WHAT YOU NEED TO DO:
One figure is wanted here: how many lines in the entries hold the word "will".

*** EXERCISE MATERIAL

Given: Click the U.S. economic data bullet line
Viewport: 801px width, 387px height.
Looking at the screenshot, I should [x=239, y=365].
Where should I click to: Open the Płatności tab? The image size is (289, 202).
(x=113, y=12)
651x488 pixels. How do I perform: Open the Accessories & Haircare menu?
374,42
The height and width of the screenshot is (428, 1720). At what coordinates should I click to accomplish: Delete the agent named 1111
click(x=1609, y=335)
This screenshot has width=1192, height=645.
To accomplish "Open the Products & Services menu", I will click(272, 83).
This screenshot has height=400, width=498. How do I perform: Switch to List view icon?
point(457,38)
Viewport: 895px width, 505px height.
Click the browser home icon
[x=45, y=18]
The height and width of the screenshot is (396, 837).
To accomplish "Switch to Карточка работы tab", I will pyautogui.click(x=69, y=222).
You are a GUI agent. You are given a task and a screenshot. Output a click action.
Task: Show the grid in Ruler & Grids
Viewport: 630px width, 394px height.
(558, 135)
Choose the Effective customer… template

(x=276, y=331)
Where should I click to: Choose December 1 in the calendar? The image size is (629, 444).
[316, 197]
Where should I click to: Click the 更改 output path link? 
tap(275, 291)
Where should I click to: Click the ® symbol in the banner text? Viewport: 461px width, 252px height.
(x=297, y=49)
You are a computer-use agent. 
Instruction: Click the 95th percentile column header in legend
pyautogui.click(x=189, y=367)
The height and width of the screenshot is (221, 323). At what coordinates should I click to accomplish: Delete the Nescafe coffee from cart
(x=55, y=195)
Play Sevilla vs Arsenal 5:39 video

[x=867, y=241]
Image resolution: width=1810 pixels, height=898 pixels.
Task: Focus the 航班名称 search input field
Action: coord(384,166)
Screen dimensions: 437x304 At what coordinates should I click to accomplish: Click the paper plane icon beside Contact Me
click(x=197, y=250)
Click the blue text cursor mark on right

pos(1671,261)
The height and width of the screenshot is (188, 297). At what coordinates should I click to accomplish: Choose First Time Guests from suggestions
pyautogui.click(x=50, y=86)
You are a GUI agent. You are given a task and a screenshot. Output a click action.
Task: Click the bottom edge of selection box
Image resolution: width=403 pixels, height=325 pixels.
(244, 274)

******

OUTPUT FOR THIS EXERCISE:
2